Dear R users,

I wish to manually demean a panel over time and entities. I tried to code
the Wansbeek and Kapteyn (1989) transformation (from Baltagi's book Ch. 9).

As a benchmark I use both the pmodel.response() and model.matrix() functions
in package plm and the results from using dummy variables. As far as I
understood the transformation (Ch.3), Q%*%y (with y being the dependent
variable) should yield the demeaned series.

However, ...

                ...I find that the results do not match, if I do so.
                ...that if I am looking at a balanced panel, I get the correct 
results
when multiplying Q with the already demeaned series y_it, Q%*%y_it.
                ...that if I am looking at an unbalanced panel, I receive 
results which
differ (even though being close). 

I guess I am missing something. Every comment pointing me to the right
solution would be of great value to me. Also, comments on how to increase
the efficiency of my function would help!

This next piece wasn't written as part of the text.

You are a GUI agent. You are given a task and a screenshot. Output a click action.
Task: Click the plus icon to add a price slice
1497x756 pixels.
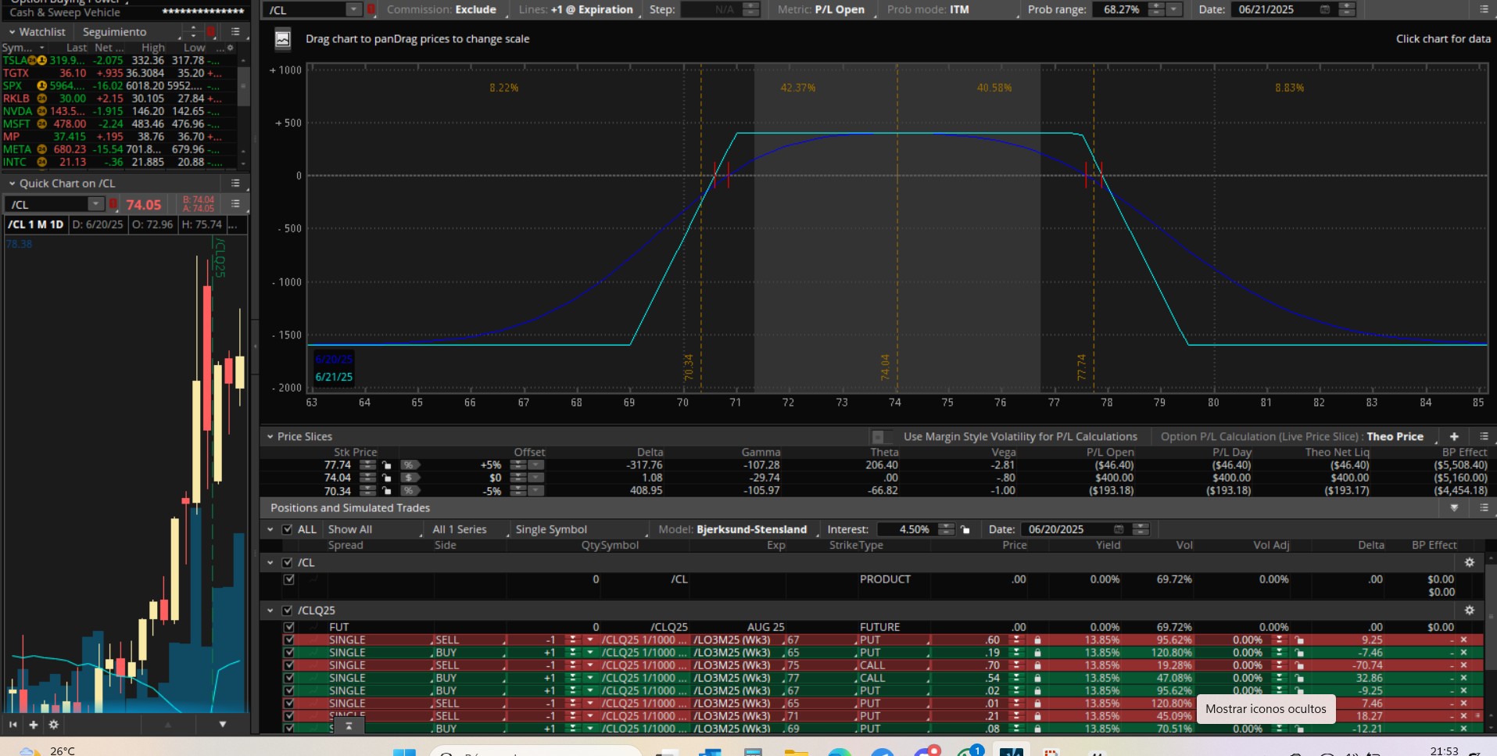click(x=1454, y=436)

Please find an example based on the Grunfeld data below.

Thank you very much!
Philipp Grueber



##########################
library(MASS)
getQ<-function(object,t.index,i.index){

        t.ind<-object[,t.index]
        i.ind<-object[,i.index]
        nam<-unique(i.ind)
        tim<-unique(t.ind)
        n<-nrow(object)
        N<-length(nam)
        T<-length(tim)
        I<-matrix(0,n,n)
        I[row(I)==col(I)] <- 1
        I_N<-matrix(0,N,N)
        I_N[row(I_N)==col(I_N)] <- 1
        I_T<-matrix(0,T,T)
        I_T[row(I_T)==col(I_T)] <- 1

        D1<-data.frame()
        for(t in tim){
                D1<-rbind(D1,I_N)
        }
        D1<-data.matrix(D1[as.vector(table(i.ind,t.ind))==1,])

        D2<-data.frame()
        for(i in nam){
                D2<-rbind(D2,I_T)
        }
        D2<-data.matrix(D2[as.vector(table(t.ind,i.ind))==1,])
        D<-data.matrix(cbind(D1,D2))

Q<-I-D%*%ginv(crossprod(D))%*%t(D)#fQ(D1)-fQ(D1)%*%D2%*%ginv(t(D2)%*%fQ(D1)%*%D2)%*%t(D2)%*%fQ(D1)
        Q
}
##############################

  
library(plm)
library(lmtest)
data(Grunfeld)


y_i<-Grunfeld$inv-ave(Grunfeld$inv,index=Grunfeld$firm)
y_t<-Grunfeld$inv-ave(Grunfeld$inv,index=Grunfeld$year)
y_it<-(Grunfeld$inv-ave(Grunfeld$inv,index=Grunfeld$firm)-ave(Grunfeld$inv,index=Grunfeld$year)+rep(mean(Grunfeld$inv),length(Grunfeld$inv)))
x1_it<-(Grunfeld$value-ave(Grunfeld$value,index=Grunfeld$firm)-ave(Grunfeld$value,index=Grunfeld$year)+rep(mean(Grunfeld$value),length(Grunfeld$inv)))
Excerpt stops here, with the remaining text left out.